[Pixel coordinate grounding data]
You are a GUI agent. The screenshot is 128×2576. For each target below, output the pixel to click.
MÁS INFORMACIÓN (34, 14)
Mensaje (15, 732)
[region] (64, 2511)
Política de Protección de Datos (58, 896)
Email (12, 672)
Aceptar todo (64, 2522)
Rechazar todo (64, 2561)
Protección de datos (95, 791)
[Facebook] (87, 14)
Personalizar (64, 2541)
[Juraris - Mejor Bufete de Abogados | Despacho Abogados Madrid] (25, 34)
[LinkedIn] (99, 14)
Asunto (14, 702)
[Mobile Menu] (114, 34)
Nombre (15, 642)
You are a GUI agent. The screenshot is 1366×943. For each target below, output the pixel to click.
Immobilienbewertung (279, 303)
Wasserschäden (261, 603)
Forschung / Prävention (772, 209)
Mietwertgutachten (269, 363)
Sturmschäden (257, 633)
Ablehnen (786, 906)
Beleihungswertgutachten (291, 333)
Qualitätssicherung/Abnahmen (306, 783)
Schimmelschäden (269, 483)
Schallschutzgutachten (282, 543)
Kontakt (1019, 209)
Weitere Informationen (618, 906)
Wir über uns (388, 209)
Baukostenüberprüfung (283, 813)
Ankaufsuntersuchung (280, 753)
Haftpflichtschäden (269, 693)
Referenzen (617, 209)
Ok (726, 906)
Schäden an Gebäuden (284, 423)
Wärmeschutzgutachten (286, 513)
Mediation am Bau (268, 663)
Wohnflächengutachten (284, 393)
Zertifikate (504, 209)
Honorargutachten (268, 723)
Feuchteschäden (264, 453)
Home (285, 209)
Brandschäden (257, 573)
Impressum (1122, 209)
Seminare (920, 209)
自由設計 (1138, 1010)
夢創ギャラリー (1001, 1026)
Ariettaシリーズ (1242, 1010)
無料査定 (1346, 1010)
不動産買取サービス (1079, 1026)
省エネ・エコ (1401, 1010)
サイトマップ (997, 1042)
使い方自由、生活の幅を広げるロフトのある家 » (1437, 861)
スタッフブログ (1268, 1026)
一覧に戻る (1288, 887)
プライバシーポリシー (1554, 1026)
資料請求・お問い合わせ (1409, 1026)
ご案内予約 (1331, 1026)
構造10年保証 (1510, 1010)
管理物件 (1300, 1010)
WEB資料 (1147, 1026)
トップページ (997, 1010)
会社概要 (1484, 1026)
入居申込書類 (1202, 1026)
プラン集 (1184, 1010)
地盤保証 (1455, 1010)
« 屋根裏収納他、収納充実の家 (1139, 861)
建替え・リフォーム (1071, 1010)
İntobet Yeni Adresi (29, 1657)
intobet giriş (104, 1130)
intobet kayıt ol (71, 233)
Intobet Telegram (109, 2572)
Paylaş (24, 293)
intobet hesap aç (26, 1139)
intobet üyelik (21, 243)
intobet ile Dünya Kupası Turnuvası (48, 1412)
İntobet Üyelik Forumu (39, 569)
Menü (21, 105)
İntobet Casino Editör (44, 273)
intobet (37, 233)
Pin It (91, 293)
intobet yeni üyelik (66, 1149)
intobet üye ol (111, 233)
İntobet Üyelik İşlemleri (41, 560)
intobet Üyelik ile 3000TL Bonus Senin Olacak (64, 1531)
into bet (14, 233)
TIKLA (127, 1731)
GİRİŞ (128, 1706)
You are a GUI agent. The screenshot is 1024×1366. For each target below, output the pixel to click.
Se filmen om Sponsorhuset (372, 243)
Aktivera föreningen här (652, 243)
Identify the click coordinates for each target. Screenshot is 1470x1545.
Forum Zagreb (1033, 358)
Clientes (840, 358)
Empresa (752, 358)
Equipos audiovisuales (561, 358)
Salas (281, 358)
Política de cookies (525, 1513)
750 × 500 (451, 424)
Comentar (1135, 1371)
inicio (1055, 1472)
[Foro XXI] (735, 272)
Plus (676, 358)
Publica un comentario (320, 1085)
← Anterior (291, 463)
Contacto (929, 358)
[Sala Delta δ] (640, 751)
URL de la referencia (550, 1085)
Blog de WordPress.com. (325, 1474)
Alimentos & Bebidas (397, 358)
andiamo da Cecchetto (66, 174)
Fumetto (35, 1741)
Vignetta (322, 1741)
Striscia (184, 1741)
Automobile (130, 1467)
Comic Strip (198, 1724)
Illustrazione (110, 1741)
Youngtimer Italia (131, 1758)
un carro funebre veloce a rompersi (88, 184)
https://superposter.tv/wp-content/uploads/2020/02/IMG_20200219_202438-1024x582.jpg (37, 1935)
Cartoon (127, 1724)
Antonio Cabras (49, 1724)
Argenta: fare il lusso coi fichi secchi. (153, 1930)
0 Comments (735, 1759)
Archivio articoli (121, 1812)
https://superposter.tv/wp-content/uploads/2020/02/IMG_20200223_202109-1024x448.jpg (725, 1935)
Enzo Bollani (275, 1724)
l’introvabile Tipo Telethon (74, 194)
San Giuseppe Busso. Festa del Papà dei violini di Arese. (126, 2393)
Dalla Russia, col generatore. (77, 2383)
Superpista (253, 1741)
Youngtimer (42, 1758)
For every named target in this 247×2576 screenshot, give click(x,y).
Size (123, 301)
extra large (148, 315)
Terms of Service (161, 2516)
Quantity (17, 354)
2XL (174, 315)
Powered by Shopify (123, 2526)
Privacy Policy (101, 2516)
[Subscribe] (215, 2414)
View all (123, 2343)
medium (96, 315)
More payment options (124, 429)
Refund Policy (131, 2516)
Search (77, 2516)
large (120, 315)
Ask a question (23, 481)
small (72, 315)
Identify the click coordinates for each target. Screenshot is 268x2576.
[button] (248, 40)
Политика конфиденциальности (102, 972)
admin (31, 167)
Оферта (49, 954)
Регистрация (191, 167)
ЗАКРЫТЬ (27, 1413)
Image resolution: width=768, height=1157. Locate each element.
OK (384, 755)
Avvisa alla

_WHAT TO PRODUCE_
In the entries above, find the line with "l’introvabile Tipo Telethon (74, 194)" and the line with "Оферта (49, 954)", then set down exactly those two and every line between them, nothing else.

_TASK OUTPUT_
l’introvabile Tipo Telethon (74, 194)
San Giuseppe Busso. Festa del Papà dei violini di Arese. (126, 2393)
Dalla Russia, col generatore. (77, 2383)
Superpista (253, 1741)
Youngtimer (42, 1758)
For every named target in this 247×2576 screenshot, give click(x,y).
Size (123, 301)
extra large (148, 315)
Terms of Service (161, 2516)
Quantity (17, 354)
2XL (174, 315)
Powered by Shopify (123, 2526)
Privacy Policy (101, 2516)
[Subscribe] (215, 2414)
View all (123, 2343)
medium (96, 315)
More payment options (124, 429)
Refund Policy (131, 2516)
Search (77, 2516)
large (120, 315)
Ask a question (23, 481)
small (72, 315)
Identify the click coordinates for each target. Screenshot is 268x2576.
[button] (248, 40)
Политика конфиденциальности (102, 972)
admin (31, 167)
Оферта (49, 954)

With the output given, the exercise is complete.